Главной целью Бухарина было ограждение исторического наследия большевизма путем опровержения обвинительного заключения. Он пытался использовать свои показания, данные в зале суда, чтобы сделать свое последнее политическое заявление по двум важнейшим проблемам, стоявшим перед страной, — о войне с Германией и о возрождении террора сталинизма. Обвинение приветствовало его комментарии по первому пункту, так что тут затруднений не было. «По случайным обрывкам действительности,» доходившим до его камеры, Бухарин мог сделать вывод, что кризис в Европе все углубляется, а война подступает все ближе. Поэтому, выступая на суде, он, как и прежде, призвал недовольных советских граждан отбросить пораженческие настроения и защищать Советский Союз как «величайший могучий фактор» борьбы против немецкого фашизма. Выбор между сталинской Россией и нацистской Германией может быть только однозначным {1537}.

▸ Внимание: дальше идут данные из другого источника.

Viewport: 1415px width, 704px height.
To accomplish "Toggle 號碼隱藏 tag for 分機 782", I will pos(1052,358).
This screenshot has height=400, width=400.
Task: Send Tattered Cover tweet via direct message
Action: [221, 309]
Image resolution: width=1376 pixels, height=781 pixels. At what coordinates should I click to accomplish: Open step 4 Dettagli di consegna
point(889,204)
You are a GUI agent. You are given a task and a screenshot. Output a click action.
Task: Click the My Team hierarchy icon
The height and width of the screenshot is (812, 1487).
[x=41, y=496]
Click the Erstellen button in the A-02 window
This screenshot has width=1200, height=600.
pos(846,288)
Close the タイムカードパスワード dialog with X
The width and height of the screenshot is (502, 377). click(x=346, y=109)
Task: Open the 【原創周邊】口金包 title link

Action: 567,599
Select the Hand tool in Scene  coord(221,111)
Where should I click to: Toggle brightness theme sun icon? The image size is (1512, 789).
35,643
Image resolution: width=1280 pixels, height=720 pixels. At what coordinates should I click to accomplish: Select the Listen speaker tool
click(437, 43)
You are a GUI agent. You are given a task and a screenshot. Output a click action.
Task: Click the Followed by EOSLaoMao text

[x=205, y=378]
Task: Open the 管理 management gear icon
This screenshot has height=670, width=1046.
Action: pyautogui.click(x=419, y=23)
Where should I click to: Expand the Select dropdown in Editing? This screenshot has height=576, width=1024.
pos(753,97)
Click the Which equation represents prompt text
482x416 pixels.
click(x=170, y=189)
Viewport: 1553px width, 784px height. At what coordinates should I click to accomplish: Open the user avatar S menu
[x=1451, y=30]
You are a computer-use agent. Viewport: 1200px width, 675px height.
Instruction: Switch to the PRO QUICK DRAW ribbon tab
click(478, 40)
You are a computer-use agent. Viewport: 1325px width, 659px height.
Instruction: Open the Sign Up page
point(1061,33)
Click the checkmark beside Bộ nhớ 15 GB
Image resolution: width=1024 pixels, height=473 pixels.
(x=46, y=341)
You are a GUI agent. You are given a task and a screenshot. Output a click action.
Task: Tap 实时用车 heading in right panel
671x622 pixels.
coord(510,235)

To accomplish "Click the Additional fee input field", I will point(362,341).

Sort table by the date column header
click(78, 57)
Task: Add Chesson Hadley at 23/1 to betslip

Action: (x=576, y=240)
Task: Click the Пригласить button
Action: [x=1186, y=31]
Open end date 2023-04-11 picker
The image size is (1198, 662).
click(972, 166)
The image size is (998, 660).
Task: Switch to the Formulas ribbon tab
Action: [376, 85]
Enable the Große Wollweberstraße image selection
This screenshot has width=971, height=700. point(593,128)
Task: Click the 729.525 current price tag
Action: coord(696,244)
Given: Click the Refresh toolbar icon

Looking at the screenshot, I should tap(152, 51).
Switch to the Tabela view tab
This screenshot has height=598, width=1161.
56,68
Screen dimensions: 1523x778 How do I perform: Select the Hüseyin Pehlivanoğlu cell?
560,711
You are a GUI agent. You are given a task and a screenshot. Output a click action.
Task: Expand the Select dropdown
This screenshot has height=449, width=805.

Но, выступая от имени большевизма и обращаясь к будущим поколениям, Бухарин считал столь же необходимым опровергнуть создаваемый в ходе этого процесса миф о том, что Сталин и сталинизм являются подлинными наследниками и кульминацией революции. Он неоднократно давал понять, что в его терминологии «антисоветский блок», «контрреволюционная организация» или «силы контрреволюции» на самом деле означают старое большевистское движение или партию, а «нелегальная», подстрекательская и «заговорщическая» деятельность — законную оппозицию Сталину или просто неофициальные собрания {1538}. Таким образом, ему без труда удалось демонстрировать на протяжении всего процесса, что истинное «историческое значение» сталинской чистки, в которой данный процесс является лишь верхушкой айсберга, заключается в уничтожении большевистской партии — «внутреннем разгроме сил контрреволюции» {1539}.
Обрисовать истинные идеалы и программу большевизма было сложнее, потому что Ульрих и Вышинский постоянно прерывали его экскурсы в «идейно-политические установки преступного, право-троцкистского блока» {1540}. Тем не менее Бухарину удалось высказаться: «…в отношении экономики — государственный капитализм, хозяйственный мужик-индивидуал, сокращение колхозов, иностранные концессии, уступки монополии внешней торговли и результат — капитализация страны». Вышинский прервал Бухарина, когда тот попытался «раскрыть скобки одной формулы — что такое реставрация капитализма», но значение этой формулы было ясно и так {1541}. Лично Бухарин и большевизм в целом стояли за переход к социализму через нэп. Навязанная «сверху» революция, «военно-феодальная эксплуатация крестьянства», с вытекающими из нее последствиями, представляют собой не большевизм или ленинизм, а сталинизм.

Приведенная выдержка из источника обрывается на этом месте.